Best way to add description values to data mart

  • I am moving relational data to a data warehouse data mart. I am looking for the most efficient way to combine the descriptive data from THE code table into the data mart table. For example I have a product table with display_id, manufacturer_id, industry_id, pik_id, order_id, sid_id, etc. Then there is a code_value table with all the ids and a code_set_id. The code table contains a display description, an internal product description, the industry description, the pik set description it belongs to. Anyway that should give the concept.

    There are multiple ways to do it.

    1. I can create multiple connections to the code_value table when I do the original pull.

    2. I can just transfer the code_value table and make multiple joins in the data_mart

    3. I can run updates after the insert into the data mart table

    Any experience to recommend one choice over another?

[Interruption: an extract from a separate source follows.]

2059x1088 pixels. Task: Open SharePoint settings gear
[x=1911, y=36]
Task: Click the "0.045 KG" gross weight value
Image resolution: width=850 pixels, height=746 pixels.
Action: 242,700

  • I would most likely put it all in a single table that will become something like your product dimension. Then in SSAS you can configure some or all of your keys to display their descriptive values instead of their key values if you like it that way (this sometimes creates sorting issues...that are easily overcome, but sometimes a bit confusing)

  • Yes, ultimately we would like the codes and descriptions and facts all in the same data mart table. The real question is not "is that the best choice for a data mart table" the real question is "at what point is it most efficient to merge the data in the data mart table".

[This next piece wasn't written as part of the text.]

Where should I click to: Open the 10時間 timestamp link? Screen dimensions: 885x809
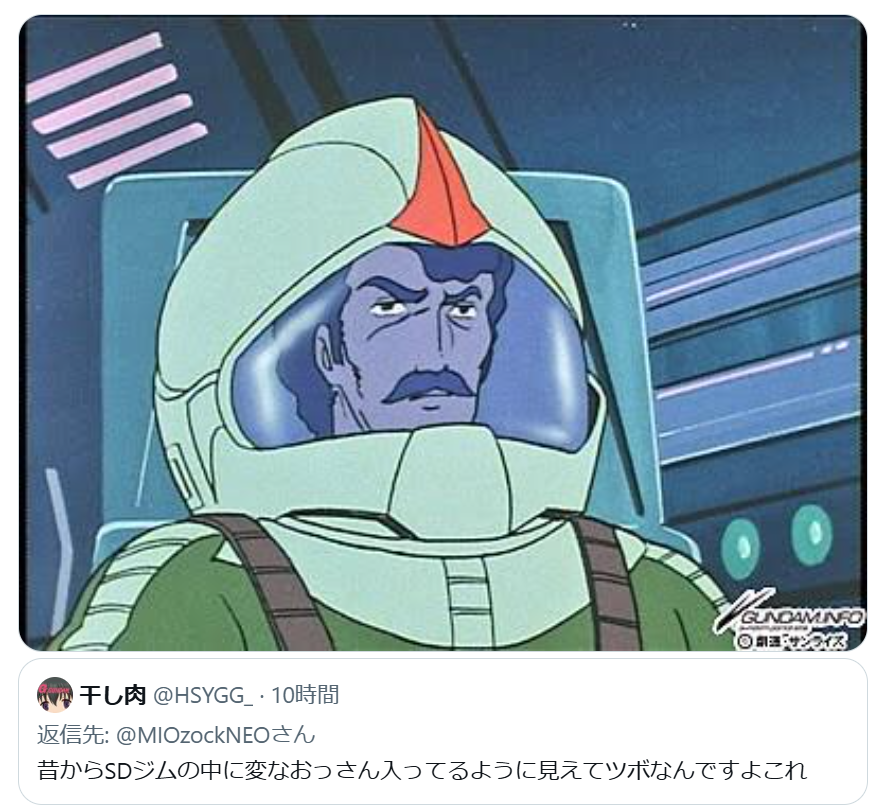[305, 695]
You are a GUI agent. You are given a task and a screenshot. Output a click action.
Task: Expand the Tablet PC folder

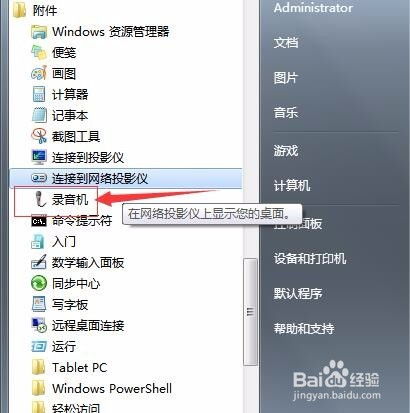(x=69, y=368)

  • Without getting into the huge discussion of dimensional modeling. Here are the ultra basics. Most Data Marts or Data Warehouses are heavily denormalized because end users and many analysts don't really understand relational structures and CUBES are optimised on denormalized structures.

    So all your fact tables should have nothing but facts, and foreign keys. Pretty much a table filled with numbers, revenue, cost, overhead, etc., that kind of stuff.

    All your dimensional tables should have information that gives the data in the fact table meaning. For example a customer dimension would give meaning to revenue at a customer level (what was the revenue from customer A) and at a customer group or other sorts of level (what was the revenue for all retail customers, or what was the revenue for all customers in a specific city, etc.) Moving on to another dimension, adding a product dimension for example would provide something like revenue per part, or revenue per product category, or something along those lines. Combining these dimensions and facts allows you to answer questions like what was the revenue for this product line for customers in this city, or how many of this part did a specific customer buy and how much money did we make.

    So I think the answer to your question is to merge the data together into one table before loading the cube. Perhaps I misunderstand your question, but you might want to spend a bit of time reading up on dimensional modeling.

    In any case, I hope I was helpful. Good luck.

  • I'm sorry, I seem to have confused the issue with too much detail, or maybe it was my choice of posting formum. We are going to combine the data some where. I'm asking about practical speed of the combination process, not whether to combine but does anyone have experience (have you done tests?) of the actual speed of different ways of combining data. For example bulk loads are much faster than updates but will I lose the gain of the bulk load speed with the data pull process?